SecureBoost+: Large Scale and High-Performance Vertical Federated Gradient Boosting Decision Tree
This work addresses the problem of slow and unscalable privacy-preserving machine learning for data owners in vertical federated settings, representing a significant incremental improvement over existing methods.
The paper tackles the inefficiency and scalability limitations of SecureBoost, a popular vertical federated learning algorithm for gradient boosting decision trees, by proposing SecureBoost+, which achieves 6-35x faster training speeds while maintaining the same accuracy and scaling to tens of millions of data samples.

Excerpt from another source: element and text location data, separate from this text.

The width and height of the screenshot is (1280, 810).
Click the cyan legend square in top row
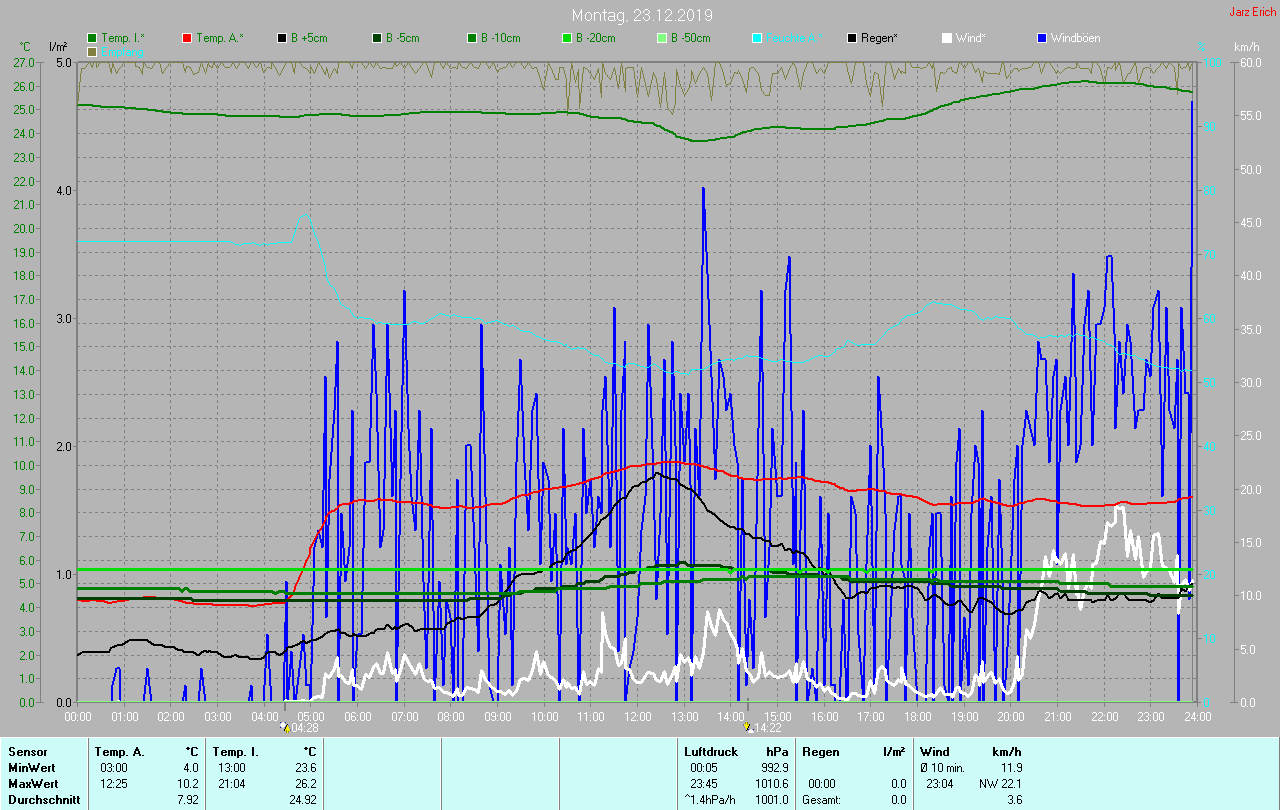point(757,38)
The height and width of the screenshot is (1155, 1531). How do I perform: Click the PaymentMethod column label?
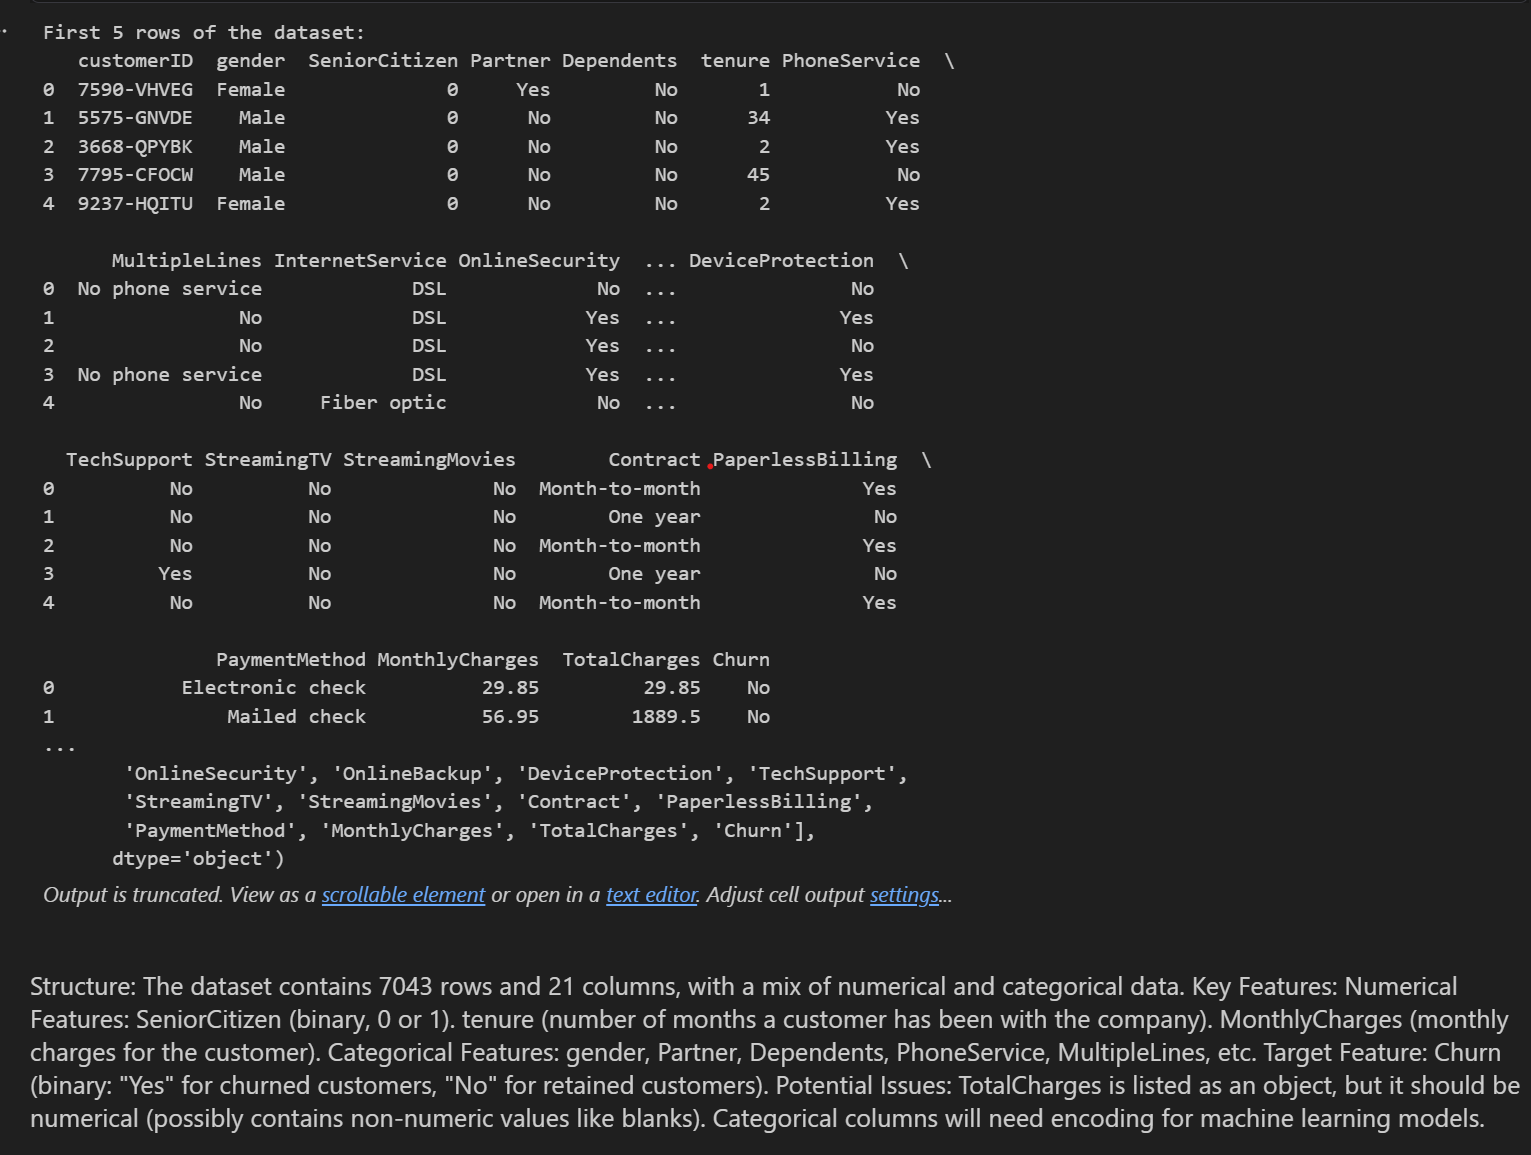tap(291, 659)
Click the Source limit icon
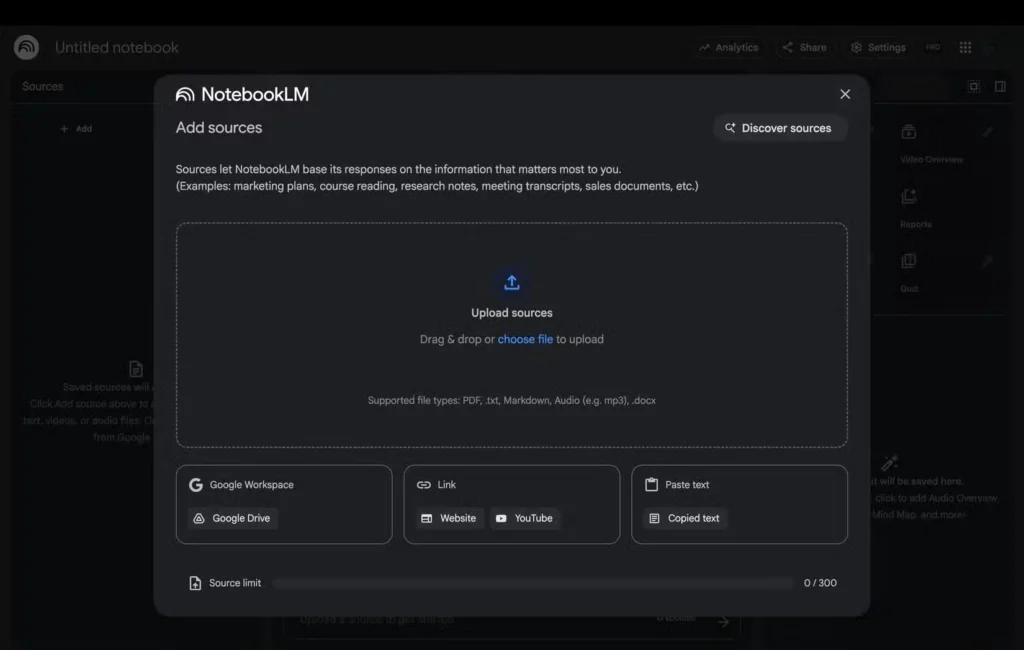Viewport: 1024px width, 650px height. [x=195, y=583]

Gradient boosting decision tree (GBDT) is an ensemble machine learning algorithm, which is widely used in industry, due to its good performance and easy interpretation. Due to the problem of data isolation and the requirement of privacy, many works try to use vertical federated learning to train machine learning models collaboratively with privacy guarantees between different data owners. SecureBoost is one of the most popular vertical federated learning algorithms for GBDT. However, in order to achieve privacy preservation, SecureBoost involves complex training procedures and time-consuming cryptography operations. This causes SecureBoost to be slow to train and does not scale to large scale data. In this work, we propose SecureBoost+, a large-scale and high-performance vertical federated gradient boosting decision tree framework. SecureBoost+ is secure in the semi-honest model, which is the same as SecureBoost. SecureBoost+ can be scaled up to tens of millions of data samples easily. SecureBoost+ achieves high performance through several novel optimizations for SecureBoost, including ciphertext operation optimization, the introduction of new training mechanisms, and multi-classification training optimization. The experimental results show that SecureBoost+ is 6-35x faster than SecureBoost, but with the same accuracy and can be scaled up to tens of millions of data samples and thousands of feature dimensions.